What the task requires: Reproduce verbatim the line where "Click the PORT OF EDMONDS MAINTENANCE cell" occurs, along with all following lines down to the last line of the data.

(Records supplied Opens)

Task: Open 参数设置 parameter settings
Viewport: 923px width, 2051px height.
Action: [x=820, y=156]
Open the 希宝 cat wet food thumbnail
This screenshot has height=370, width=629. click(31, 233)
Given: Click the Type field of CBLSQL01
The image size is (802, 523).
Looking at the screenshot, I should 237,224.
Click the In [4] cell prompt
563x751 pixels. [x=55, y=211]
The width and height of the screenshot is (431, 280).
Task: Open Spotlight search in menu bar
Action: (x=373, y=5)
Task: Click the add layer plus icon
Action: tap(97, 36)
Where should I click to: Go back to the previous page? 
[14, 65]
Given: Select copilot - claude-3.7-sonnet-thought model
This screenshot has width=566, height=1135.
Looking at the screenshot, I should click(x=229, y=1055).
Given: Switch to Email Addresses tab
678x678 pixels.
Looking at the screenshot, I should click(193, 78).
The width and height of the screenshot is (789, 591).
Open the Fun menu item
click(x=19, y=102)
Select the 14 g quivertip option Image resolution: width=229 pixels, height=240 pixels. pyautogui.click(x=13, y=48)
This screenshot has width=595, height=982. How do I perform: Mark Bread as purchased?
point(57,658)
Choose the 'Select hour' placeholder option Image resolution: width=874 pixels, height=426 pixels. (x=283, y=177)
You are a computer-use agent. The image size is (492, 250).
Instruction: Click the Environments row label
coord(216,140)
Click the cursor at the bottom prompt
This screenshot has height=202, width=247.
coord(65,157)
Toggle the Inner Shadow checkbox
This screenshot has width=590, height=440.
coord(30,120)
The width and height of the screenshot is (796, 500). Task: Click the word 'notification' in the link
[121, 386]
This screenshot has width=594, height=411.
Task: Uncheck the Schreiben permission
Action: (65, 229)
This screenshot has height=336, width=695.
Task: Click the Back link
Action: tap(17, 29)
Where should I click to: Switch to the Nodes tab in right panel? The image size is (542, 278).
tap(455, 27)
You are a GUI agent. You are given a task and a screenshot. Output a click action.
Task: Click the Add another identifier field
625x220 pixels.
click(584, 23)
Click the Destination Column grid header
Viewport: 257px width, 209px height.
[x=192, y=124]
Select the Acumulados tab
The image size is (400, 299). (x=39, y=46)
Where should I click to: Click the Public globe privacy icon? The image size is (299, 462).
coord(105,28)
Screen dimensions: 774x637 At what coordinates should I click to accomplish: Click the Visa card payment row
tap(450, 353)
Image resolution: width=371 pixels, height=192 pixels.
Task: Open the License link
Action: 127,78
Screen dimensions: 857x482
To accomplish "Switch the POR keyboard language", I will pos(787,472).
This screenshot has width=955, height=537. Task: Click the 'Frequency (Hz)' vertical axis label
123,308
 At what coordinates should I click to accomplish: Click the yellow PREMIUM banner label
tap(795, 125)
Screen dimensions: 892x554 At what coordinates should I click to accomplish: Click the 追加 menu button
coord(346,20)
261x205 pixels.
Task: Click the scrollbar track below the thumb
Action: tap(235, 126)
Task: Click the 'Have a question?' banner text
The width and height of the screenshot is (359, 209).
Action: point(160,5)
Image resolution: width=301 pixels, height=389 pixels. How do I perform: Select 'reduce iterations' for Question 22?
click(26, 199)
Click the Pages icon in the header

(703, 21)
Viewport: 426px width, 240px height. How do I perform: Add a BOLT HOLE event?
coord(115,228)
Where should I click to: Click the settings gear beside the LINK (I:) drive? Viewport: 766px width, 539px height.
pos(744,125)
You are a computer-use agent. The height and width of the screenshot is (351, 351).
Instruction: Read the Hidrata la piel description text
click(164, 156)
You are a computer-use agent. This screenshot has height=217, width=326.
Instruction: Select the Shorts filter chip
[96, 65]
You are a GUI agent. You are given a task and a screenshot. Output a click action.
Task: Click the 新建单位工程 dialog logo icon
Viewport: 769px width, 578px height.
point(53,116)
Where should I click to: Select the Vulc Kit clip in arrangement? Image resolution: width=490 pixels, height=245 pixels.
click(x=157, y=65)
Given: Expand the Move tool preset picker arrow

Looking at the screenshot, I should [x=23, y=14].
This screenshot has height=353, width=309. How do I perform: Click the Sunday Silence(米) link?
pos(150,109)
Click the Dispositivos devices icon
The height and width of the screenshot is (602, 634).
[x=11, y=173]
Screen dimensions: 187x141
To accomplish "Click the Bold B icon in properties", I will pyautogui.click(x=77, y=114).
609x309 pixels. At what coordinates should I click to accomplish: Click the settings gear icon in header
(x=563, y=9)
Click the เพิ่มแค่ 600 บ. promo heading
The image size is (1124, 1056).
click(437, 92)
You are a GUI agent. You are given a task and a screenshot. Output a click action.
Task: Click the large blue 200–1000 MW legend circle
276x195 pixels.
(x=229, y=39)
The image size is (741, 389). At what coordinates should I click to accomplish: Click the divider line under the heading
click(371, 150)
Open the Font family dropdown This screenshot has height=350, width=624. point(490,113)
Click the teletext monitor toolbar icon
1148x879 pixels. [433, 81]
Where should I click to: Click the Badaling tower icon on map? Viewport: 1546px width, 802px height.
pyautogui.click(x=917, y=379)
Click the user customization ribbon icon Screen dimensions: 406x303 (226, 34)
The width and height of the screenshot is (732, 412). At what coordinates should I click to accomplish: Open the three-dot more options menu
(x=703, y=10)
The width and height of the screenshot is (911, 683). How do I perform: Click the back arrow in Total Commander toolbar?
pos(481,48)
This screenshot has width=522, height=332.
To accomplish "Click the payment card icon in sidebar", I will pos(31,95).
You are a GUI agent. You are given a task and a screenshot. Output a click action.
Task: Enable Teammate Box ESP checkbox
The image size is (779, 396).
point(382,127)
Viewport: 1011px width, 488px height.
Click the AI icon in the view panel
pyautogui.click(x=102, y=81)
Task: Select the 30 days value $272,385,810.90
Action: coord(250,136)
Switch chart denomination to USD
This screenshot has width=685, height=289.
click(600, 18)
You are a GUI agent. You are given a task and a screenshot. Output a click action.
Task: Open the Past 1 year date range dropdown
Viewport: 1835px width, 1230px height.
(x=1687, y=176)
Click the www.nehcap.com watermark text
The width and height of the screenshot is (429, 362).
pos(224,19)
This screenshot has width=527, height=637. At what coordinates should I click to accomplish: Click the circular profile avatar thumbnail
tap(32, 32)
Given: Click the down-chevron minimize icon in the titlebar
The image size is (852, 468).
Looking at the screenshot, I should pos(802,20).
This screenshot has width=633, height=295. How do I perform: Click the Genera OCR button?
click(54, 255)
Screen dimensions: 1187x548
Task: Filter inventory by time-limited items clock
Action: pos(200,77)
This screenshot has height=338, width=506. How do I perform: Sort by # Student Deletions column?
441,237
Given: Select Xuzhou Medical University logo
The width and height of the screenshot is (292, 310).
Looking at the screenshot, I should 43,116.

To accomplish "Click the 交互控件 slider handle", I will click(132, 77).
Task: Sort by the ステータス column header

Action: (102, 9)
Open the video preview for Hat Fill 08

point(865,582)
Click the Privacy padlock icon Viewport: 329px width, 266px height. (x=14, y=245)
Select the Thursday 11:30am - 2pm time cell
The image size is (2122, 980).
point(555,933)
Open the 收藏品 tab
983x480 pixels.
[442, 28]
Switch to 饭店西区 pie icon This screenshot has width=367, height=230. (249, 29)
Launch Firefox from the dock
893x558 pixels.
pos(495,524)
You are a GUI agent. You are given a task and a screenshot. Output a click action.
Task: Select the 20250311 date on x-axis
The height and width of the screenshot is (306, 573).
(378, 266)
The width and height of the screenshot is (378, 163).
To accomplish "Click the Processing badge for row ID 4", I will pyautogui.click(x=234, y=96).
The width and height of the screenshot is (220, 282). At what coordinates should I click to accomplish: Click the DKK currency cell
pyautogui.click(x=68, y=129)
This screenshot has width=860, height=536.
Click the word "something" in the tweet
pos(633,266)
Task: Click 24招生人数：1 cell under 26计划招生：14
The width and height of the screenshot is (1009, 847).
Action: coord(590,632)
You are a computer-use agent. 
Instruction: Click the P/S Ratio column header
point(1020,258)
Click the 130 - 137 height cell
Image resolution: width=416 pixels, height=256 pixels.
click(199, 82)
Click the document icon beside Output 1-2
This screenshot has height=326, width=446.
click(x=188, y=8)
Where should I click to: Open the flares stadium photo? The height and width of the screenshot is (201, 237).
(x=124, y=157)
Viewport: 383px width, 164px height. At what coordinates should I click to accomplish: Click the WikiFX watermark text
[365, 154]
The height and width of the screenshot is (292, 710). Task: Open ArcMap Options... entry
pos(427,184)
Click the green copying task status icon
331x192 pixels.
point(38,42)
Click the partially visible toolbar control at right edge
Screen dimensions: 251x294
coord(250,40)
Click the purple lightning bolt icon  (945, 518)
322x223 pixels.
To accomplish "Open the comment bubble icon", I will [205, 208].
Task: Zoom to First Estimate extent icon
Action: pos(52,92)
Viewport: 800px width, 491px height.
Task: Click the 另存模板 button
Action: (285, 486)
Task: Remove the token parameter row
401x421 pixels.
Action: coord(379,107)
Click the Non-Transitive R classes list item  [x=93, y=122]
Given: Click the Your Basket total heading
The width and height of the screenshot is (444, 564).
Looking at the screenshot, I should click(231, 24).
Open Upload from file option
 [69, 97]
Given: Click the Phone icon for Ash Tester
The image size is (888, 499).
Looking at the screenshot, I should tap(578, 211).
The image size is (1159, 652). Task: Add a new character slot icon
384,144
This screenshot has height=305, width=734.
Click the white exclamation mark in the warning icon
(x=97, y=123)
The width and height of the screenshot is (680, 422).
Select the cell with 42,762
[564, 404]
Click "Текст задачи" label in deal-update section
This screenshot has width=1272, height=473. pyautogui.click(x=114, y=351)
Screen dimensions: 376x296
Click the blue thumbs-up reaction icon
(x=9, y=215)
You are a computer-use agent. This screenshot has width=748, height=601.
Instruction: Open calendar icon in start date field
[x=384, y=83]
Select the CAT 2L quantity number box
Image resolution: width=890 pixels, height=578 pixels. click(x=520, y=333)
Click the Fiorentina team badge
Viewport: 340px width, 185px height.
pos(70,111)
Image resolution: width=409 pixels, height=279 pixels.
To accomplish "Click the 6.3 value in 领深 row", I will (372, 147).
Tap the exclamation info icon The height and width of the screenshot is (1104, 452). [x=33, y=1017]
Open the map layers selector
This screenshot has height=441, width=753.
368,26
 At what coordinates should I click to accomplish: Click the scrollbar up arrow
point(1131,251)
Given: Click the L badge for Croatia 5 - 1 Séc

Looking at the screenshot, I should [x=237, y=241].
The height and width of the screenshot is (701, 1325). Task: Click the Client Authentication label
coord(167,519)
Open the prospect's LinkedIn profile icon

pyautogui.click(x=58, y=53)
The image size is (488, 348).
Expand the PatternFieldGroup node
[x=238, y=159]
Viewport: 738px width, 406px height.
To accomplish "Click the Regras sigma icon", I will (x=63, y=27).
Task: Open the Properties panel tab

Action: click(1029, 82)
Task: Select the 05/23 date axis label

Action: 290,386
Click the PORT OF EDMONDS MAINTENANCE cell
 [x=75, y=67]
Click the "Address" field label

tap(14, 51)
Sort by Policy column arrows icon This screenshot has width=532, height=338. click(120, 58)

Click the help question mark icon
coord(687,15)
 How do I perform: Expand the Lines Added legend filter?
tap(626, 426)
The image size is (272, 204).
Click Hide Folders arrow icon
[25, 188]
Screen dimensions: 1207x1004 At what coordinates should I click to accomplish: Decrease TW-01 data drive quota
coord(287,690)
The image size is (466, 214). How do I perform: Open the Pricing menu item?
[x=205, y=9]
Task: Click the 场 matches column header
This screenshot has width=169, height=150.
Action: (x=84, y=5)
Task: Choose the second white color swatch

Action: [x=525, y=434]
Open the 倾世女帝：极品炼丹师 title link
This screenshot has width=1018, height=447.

(Records supplied Closes)

Response to this exercise:
Click the PORT OF EDMONDS MAINTENANCE cell
 [x=75, y=67]
Click the "Address" field label

tap(14, 51)
Sort by Policy column arrows icon This screenshot has width=532, height=338. click(120, 58)

Click the help question mark icon
coord(687,15)
 How do I perform: Expand the Lines Added legend filter?
tap(626, 426)
The image size is (272, 204).
Click Hide Folders arrow icon
[25, 188]
Screen dimensions: 1207x1004 At what coordinates should I click to accomplish: Decrease TW-01 data drive quota
coord(287,690)
The image size is (466, 214). How do I perform: Open the Pricing menu item?
[x=205, y=9]
Task: Click the 场 matches column header
This screenshot has width=169, height=150.
Action: (x=84, y=5)
Task: Choose the second white color swatch

Action: [x=525, y=434]
Open the 倾世女帝：极品炼丹师 title link
This screenshot has width=1018, height=447.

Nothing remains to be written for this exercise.